Of the 4205 participants, evidence of CMB was detected in 476 persons (272 with strict lobar and 204 with non-lobar CMB). AMD was detected in 1098 persons (869 with early AMD, 140 with exudative AMD, and 89 with pure GA). AMD was significantly associated with older age, lower education, and smoking, but not with sex, body-mass index, hypertension, diabetes, total cholesterol, and total WMH volume (Supplementary Table 1).
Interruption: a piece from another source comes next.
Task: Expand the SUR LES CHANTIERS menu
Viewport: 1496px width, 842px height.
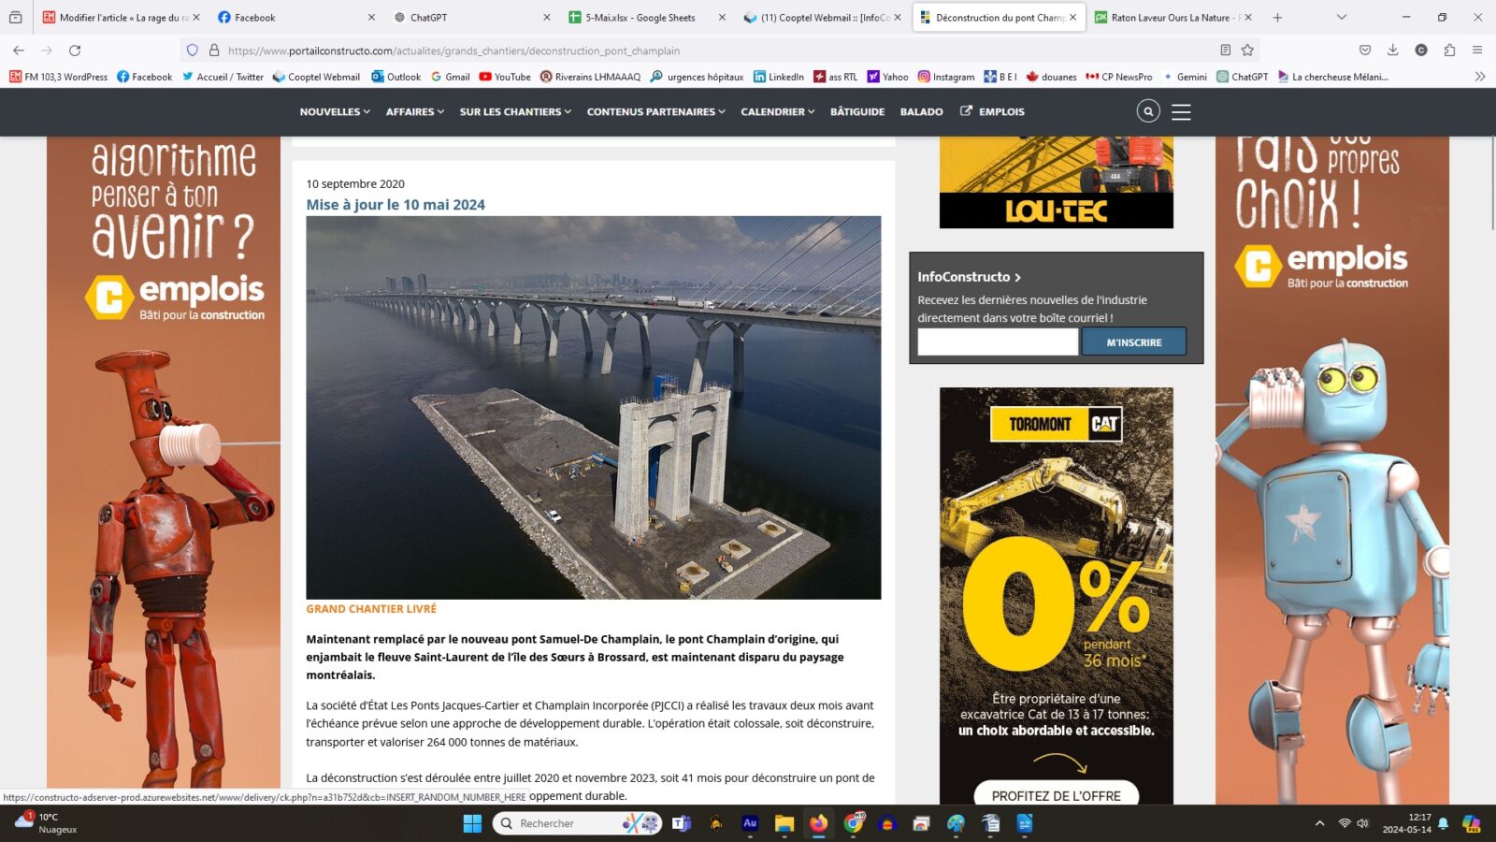Action: tap(512, 111)
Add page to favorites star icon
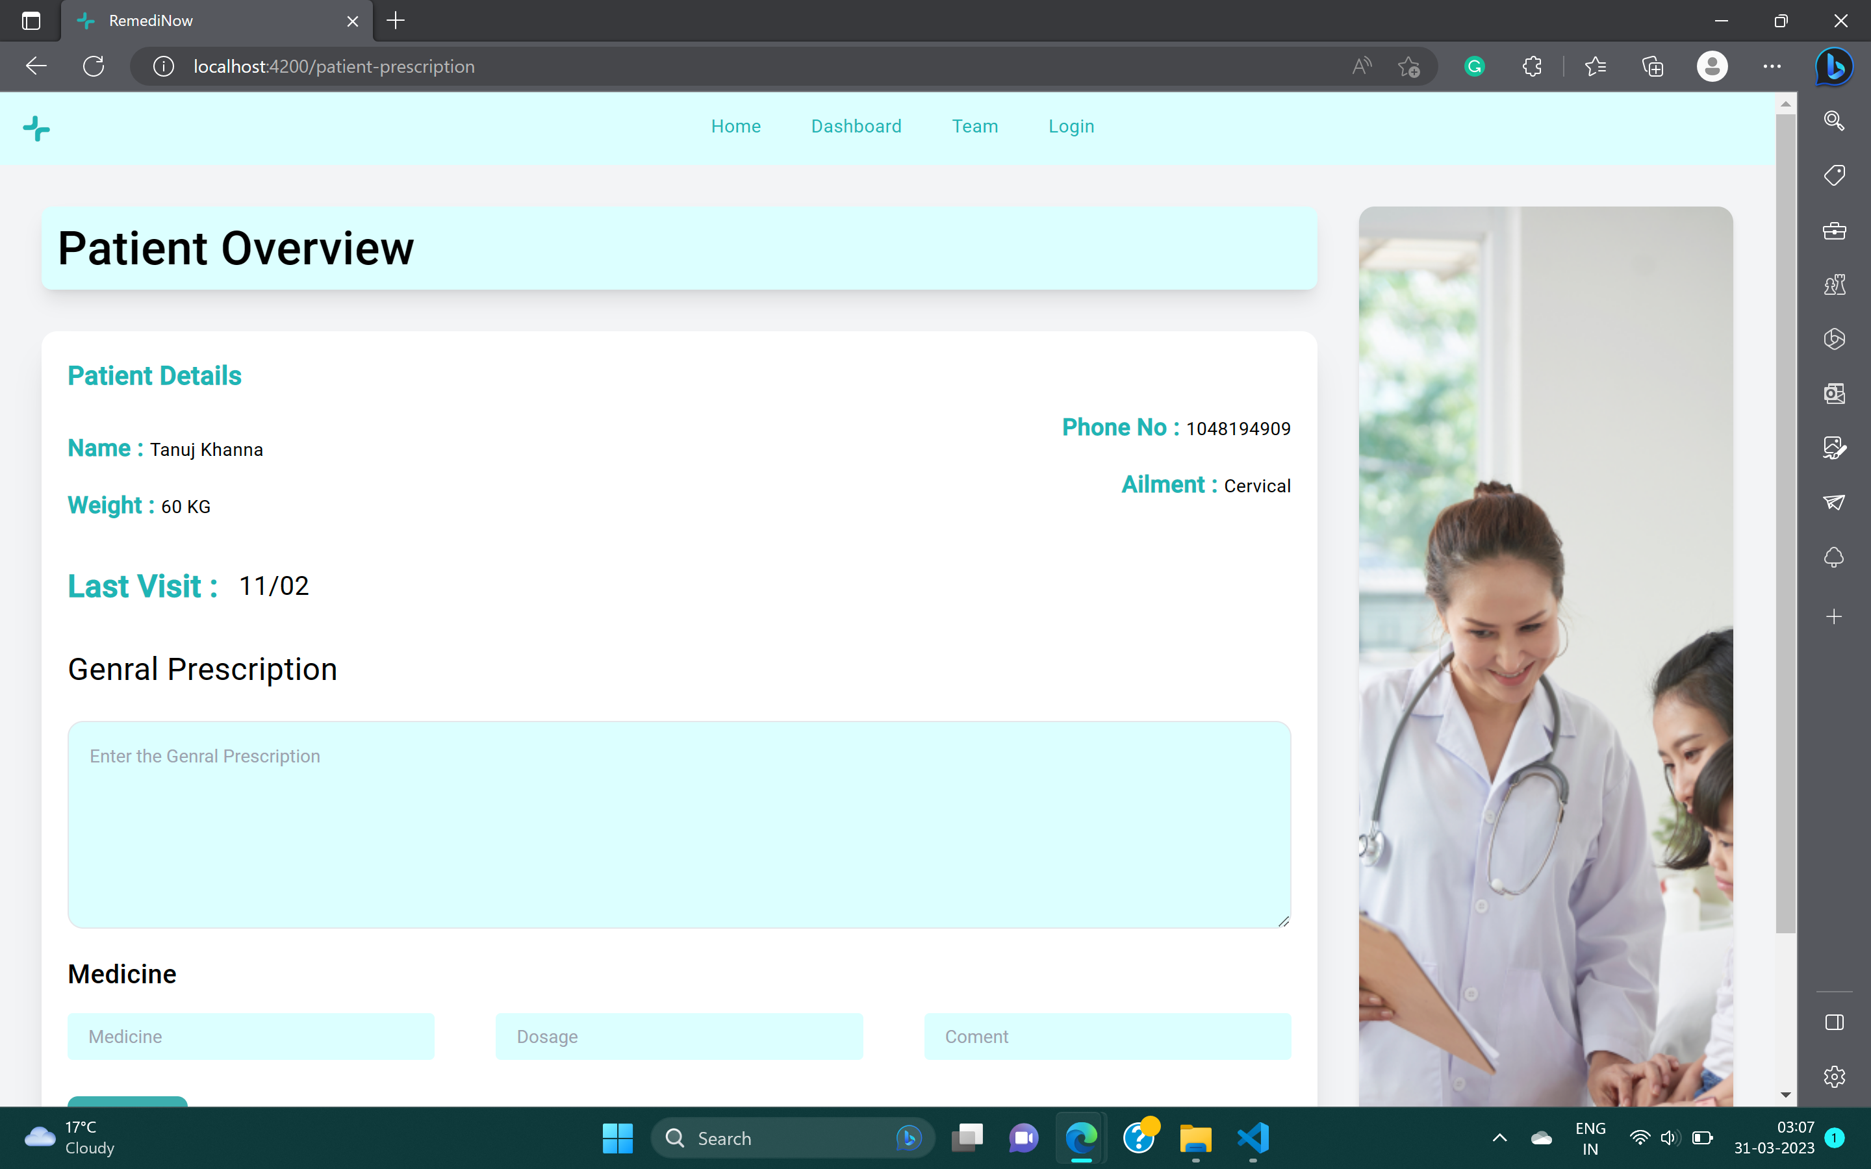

Neither early nor late AMD was significantly associated with CMB (Supplementary Table 2). When late AMD was further categorized as exudative AMD and pure GA, pure GA was marginally associated with CMB (OR 1.62, 95% CI 0.93–2.82, P=0.089). The OR of pure GA for strict lobar CMB was 1.43 (0.66–3.06, P=0.363) and for non-lobar CMB was 1.85 (0.89–3.87, P=0.100). There was no significant association of exudative AMD with CMB. Stratified analysis did not show significant differences by sex in the association between AMD and CMB.

4. Discussion

This study shows no association of CMB with early and exudative AMD, but a suggestive association with pure GA. We expected a stronger association of AMD with lobar CMB due to presence of CAA in this region, but the observed association was slightly stronger for non-lobar than for strict lobar CMB. Several population studies have examined the association of AMD with clinical stroke and WMH, but the results are mixed. This is the first report on the association of AMD with CMB. Although Aβ is implicated in the pathogenesis of both AMD and CAA, the lack of association of AMD with CMB seems plausible. Firstly, Aβ peptides in drusen may be of retinal pigment epithelial (RPE) origin because RPE is an abundant source of Aβ precursor protein. However, Aβ assemblies in drusen are not equivalent to oligomeric amyloid assemblies in the aging brain (Anderson et al., 2004). Secondly, the molecular compositions of Aβ deposits in the brain and retina appear to be different because the Aβ assemblies in drusen are more heterogeneous than cerebral oligomeric Aβ assemblies. Finally, Aβ deposits in both the brain and retina may be simply correlated through the aging process. However, given that high amounts of amyloid β are observed in GA eyes at the edges of atrophy, the suggestive association of pure GA with CMB warrants further investigation.